C’est Sophie Chédru, éditrice chez Hachette Marabout, qui a proposé à Rokhaya un projet de bande dessinée sur le thème du mansplaining, un sujet sur lequel elle voulait travailler depuis longtemps puisqu’elle le subit au quotidien. Lors de ces interventions dans les médias, des hommes blancs lui coupent sans cesse la parole pour invalider son propos. Comme Rokhaya me connaissait, elle a pensé à moi pour la partie dessin. Pour le contenu, il nous a juste suffi d’écouter notre entourage ! On voulait que cet ouvrage fasse office de guide en donnant des clés aux femmes pour reprendre la parole dans ces différentes situations.
Ça fait quoi de travailler avec Rokhaya Diallo ?

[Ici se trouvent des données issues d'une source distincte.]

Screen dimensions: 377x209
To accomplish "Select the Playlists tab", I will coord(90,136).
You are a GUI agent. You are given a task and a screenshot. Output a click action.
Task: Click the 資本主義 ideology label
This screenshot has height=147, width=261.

Je ne réalise toujours pas! En fait ça a commencé le jour où Nadine Morano a insulté Rokhaya Diallo sur Twitter en écrivant qu’elle ne devait pas prendre la parole car c’était une « Française de papier ». J’avais réagi en dessinant Rokhaya avec un bonnet phrygien. C’est là que la connexion s’est créée mais jamais je n’aurais pensé que cela mènerait à une collaboration 3 ans après. Peut-être que je réaliserai lorsque j’aurai le livre entre les mains.